**Work instruction:** Everything from the line containing "Ordering Online (494, 2354)" through the end of the entries should be output exactly; nothing before it is wanted.

**Input for this task:**

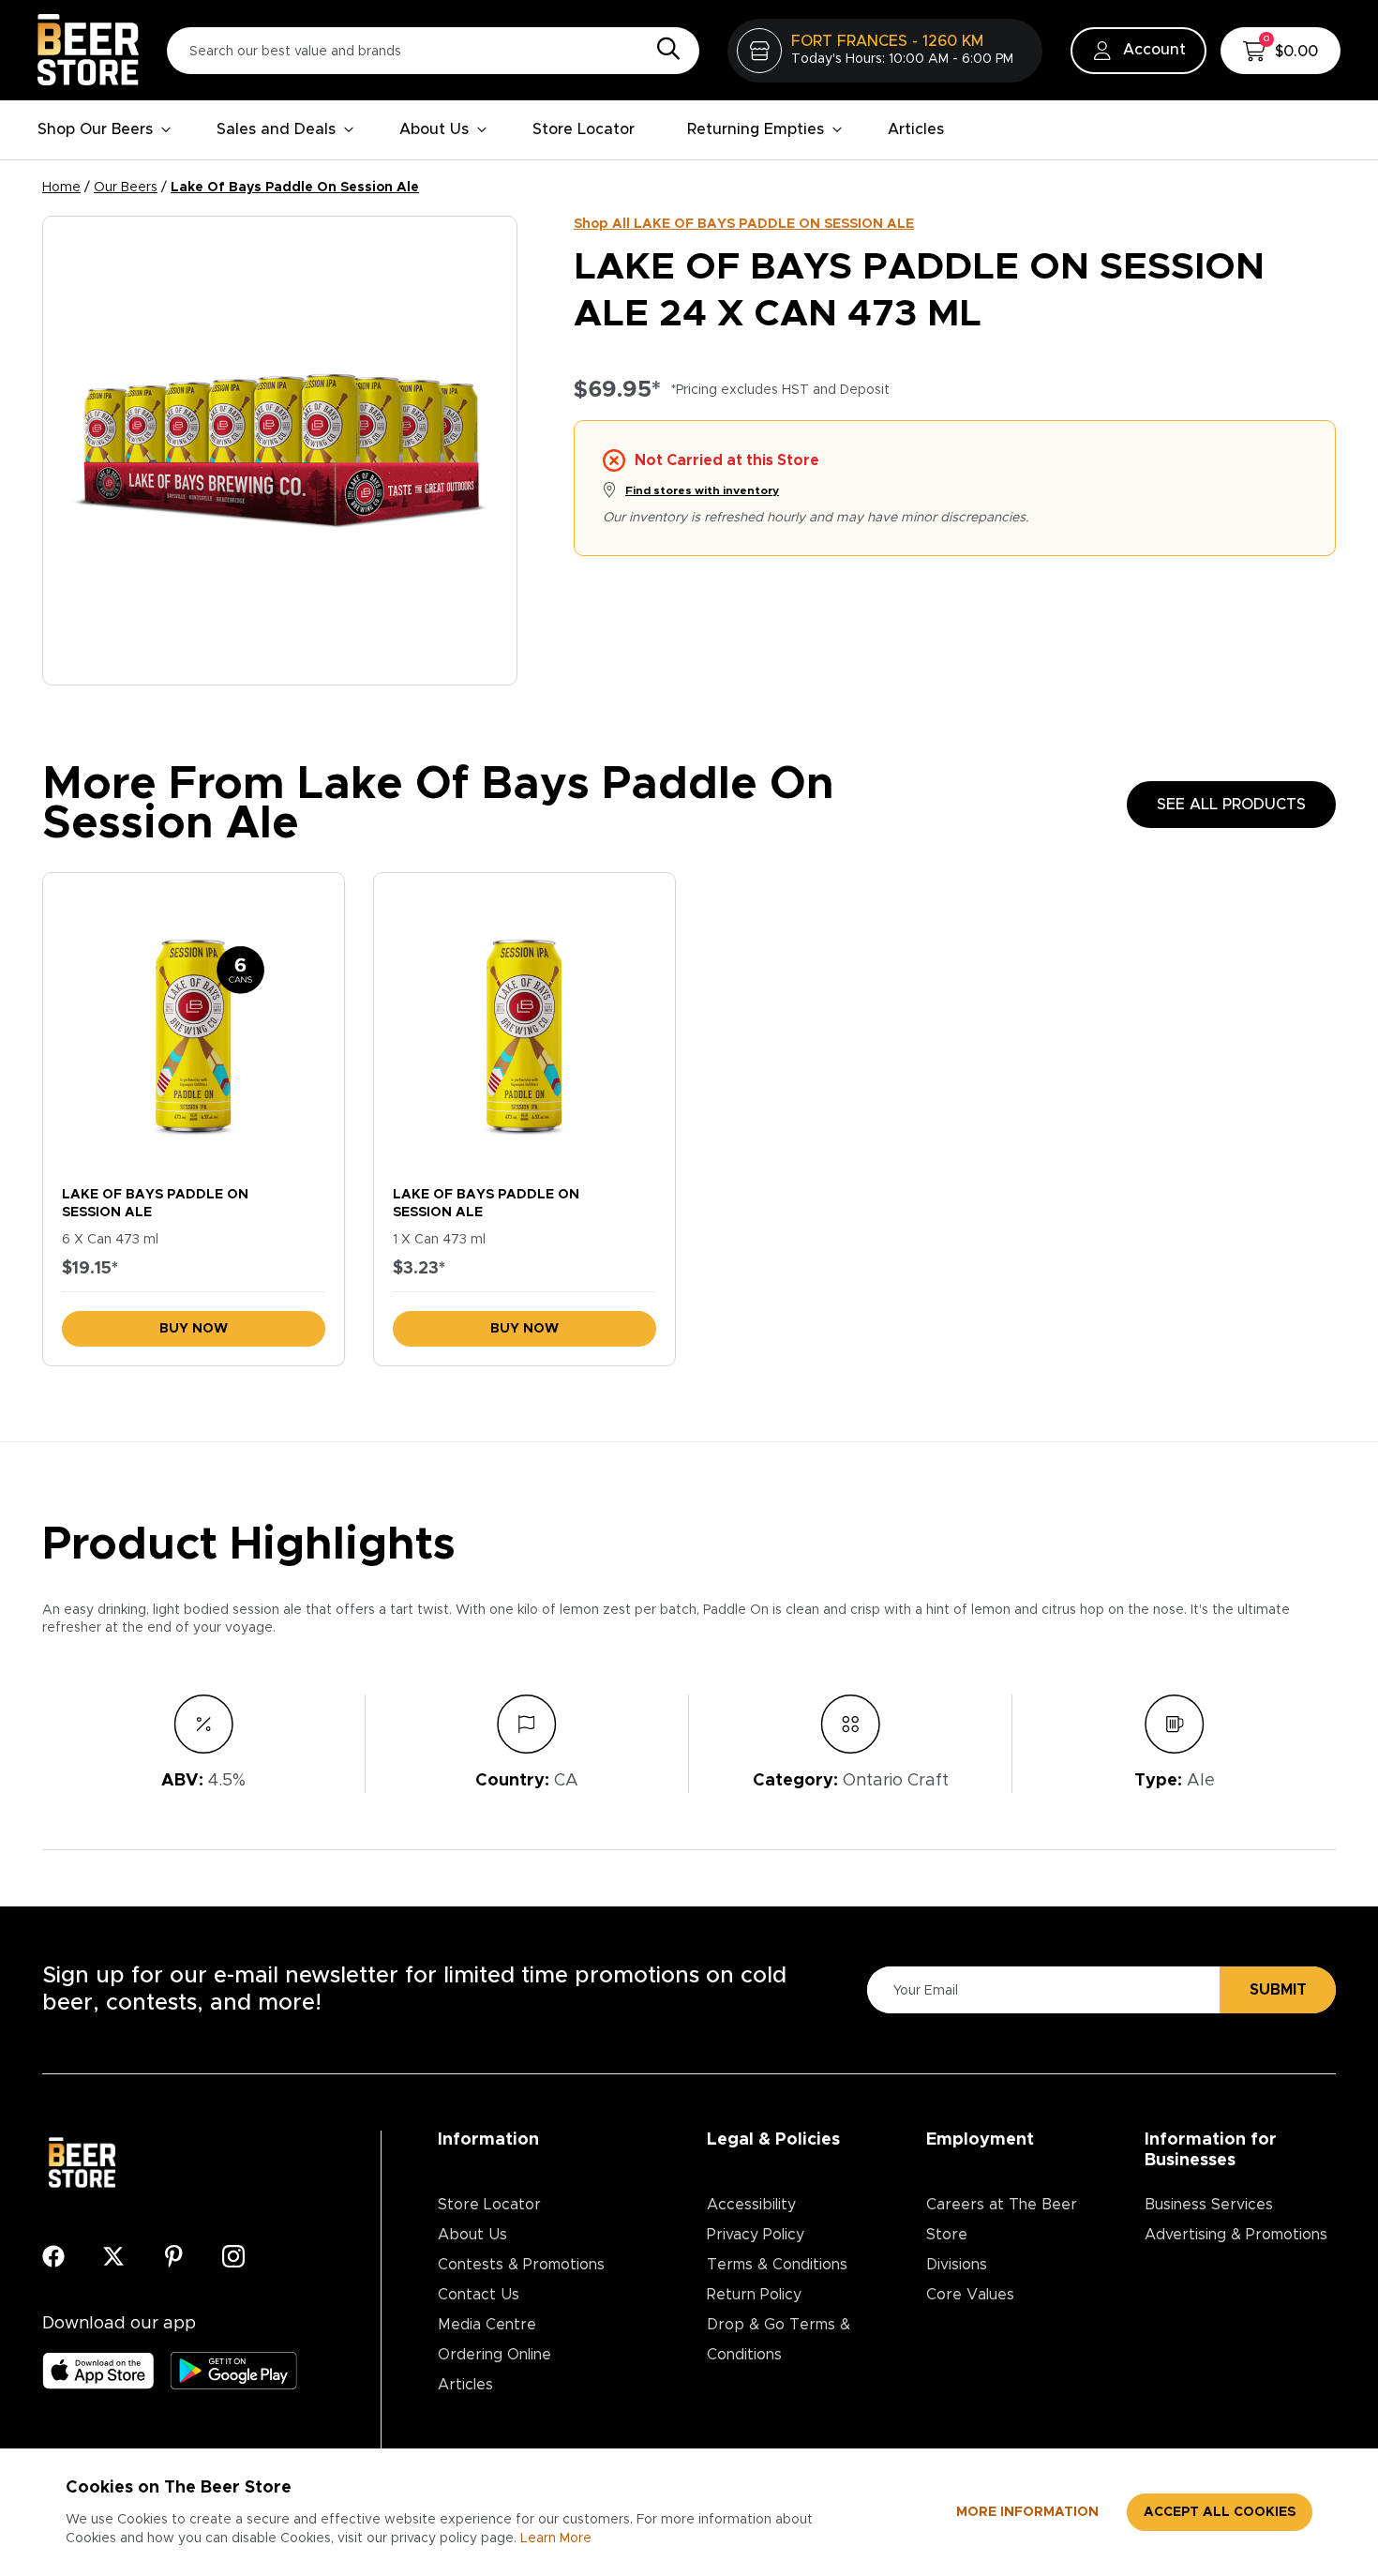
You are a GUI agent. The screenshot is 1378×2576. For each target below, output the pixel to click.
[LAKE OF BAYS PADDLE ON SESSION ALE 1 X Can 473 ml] (524, 1025)
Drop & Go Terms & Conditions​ (778, 2339)
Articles (916, 129)
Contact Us (478, 2294)
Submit (1278, 1989)
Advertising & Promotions (1236, 2234)
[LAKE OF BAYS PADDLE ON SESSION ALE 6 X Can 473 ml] (193, 1025)
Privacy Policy (755, 2234)
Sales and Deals (276, 129)
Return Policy (754, 2294)
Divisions (956, 2264)
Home (61, 187)
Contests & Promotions (521, 2264)
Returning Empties (755, 129)
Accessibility (751, 2204)
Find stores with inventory (702, 490)
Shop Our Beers (95, 129)
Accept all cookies (1220, 2512)
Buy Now (193, 1328)
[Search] (664, 50)
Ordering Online (494, 2354)
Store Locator (583, 129)
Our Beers (125, 187)
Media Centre (487, 2324)
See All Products (1231, 804)
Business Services (1209, 2204)
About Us (434, 129)
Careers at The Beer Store (1001, 2219)
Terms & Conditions (777, 2264)
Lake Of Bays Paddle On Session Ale (295, 187)
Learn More (556, 2538)
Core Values (970, 2294)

**Written answer:**
Ordering Online (494, 2354)
Store Locator (583, 129)
Our Beers (125, 187)
Media Centre (487, 2324)
See All Products (1231, 804)
Business Services (1209, 2204)
About Us (434, 129)
Careers at The Beer Store (1001, 2219)
Terms & Conditions (777, 2264)
Lake Of Bays Paddle On Session Ale (295, 187)
Learn More (556, 2538)
Core Values (970, 2294)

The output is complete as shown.